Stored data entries
========

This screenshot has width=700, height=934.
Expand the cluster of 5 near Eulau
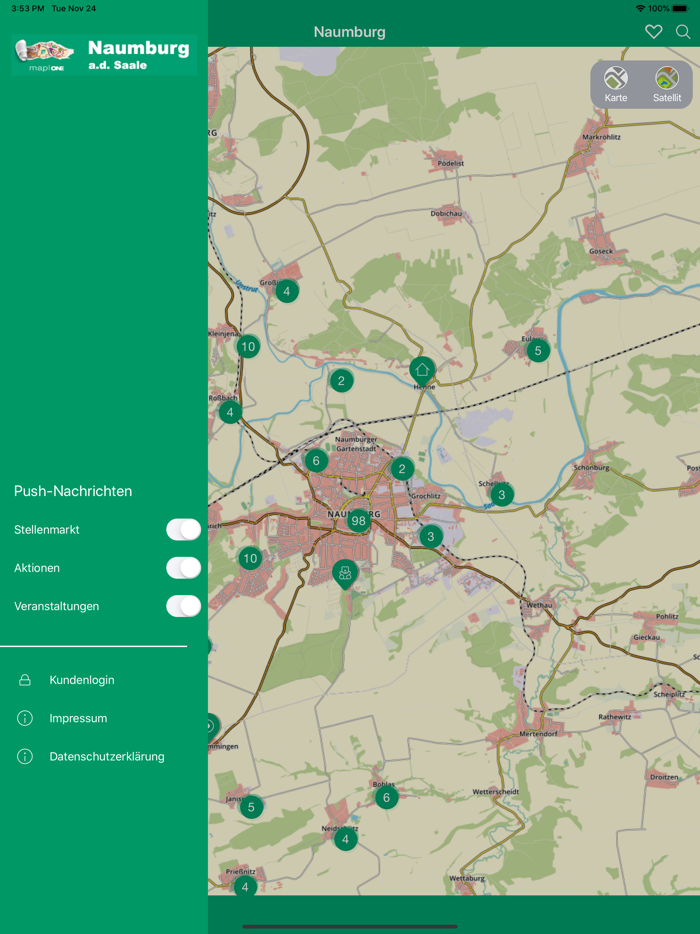(x=538, y=351)
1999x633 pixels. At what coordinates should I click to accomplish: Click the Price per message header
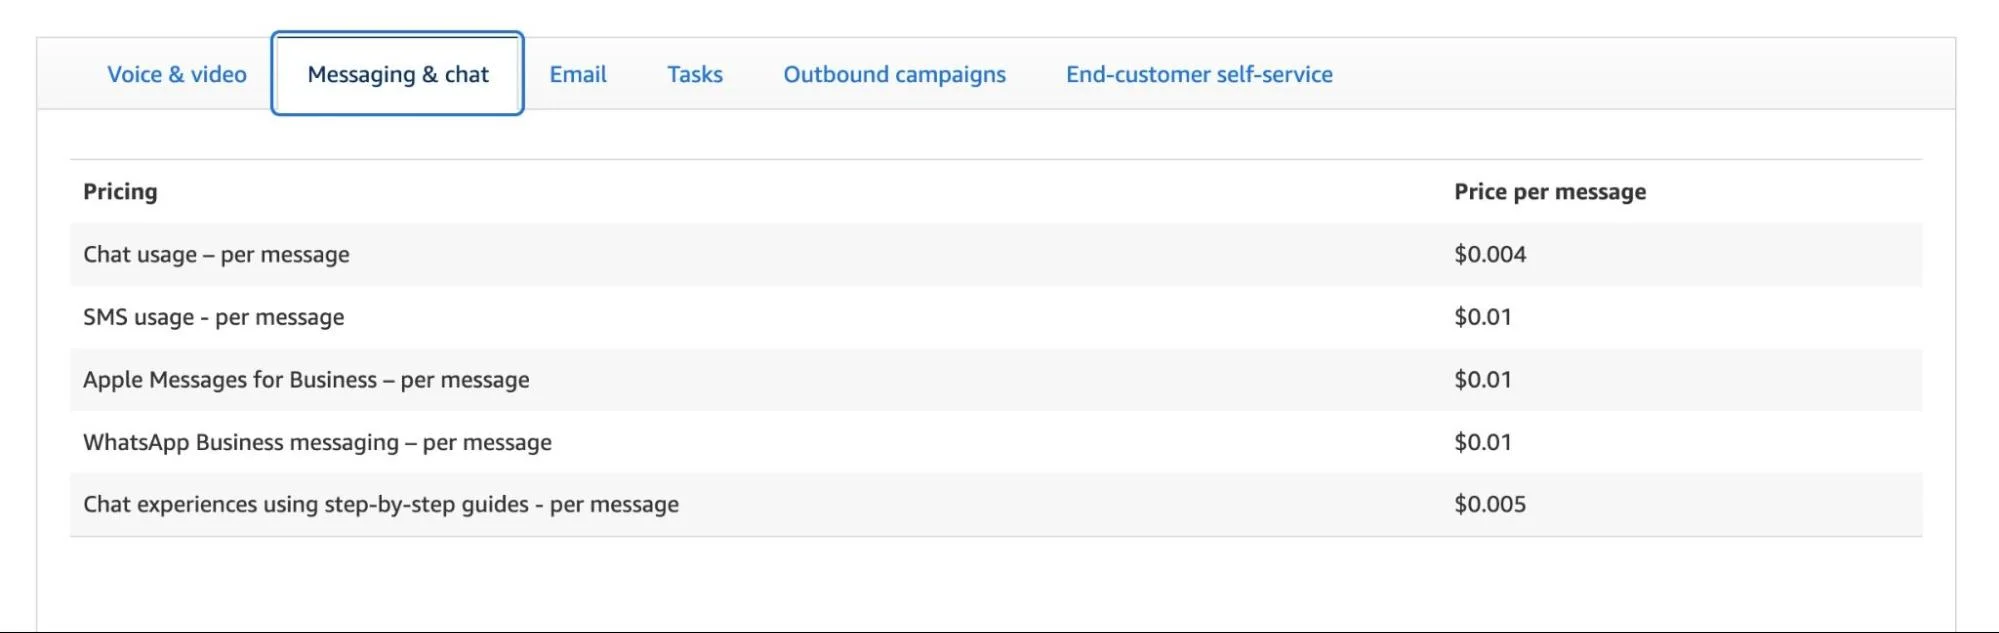1549,192
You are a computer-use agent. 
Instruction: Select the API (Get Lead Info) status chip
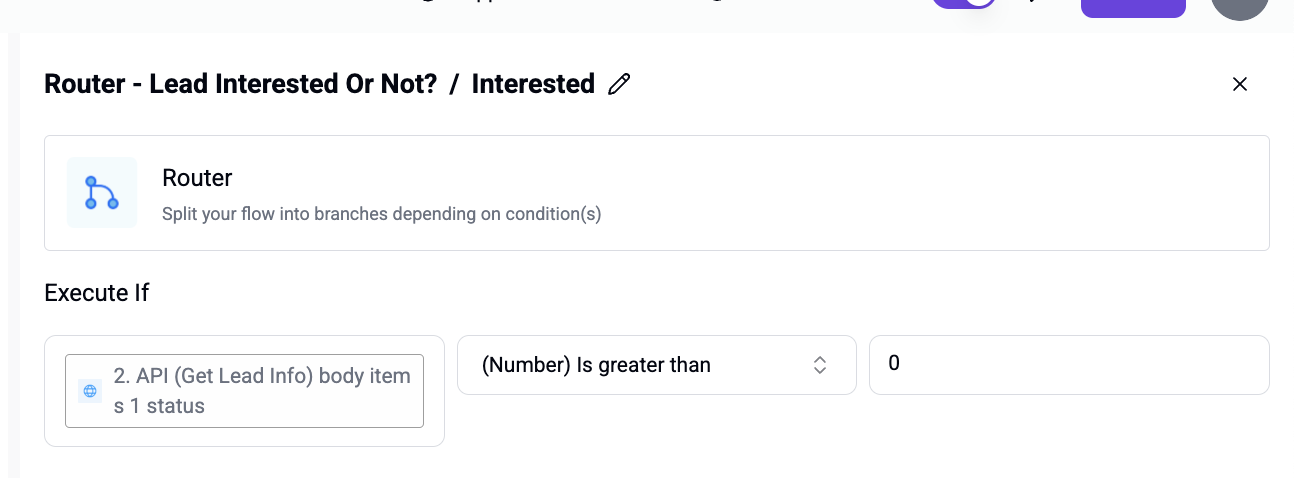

========

* [WHAT TO DO]:
The lines from the one containing "You are a computer-use agent." through the last line above are to be repeated exactly, and only those. Any pictures must be left out.

* [RESPONSE TO THE TASK]:
You are a computer-use agent. 
Instruction: Select the API (Get Lead Info) status chip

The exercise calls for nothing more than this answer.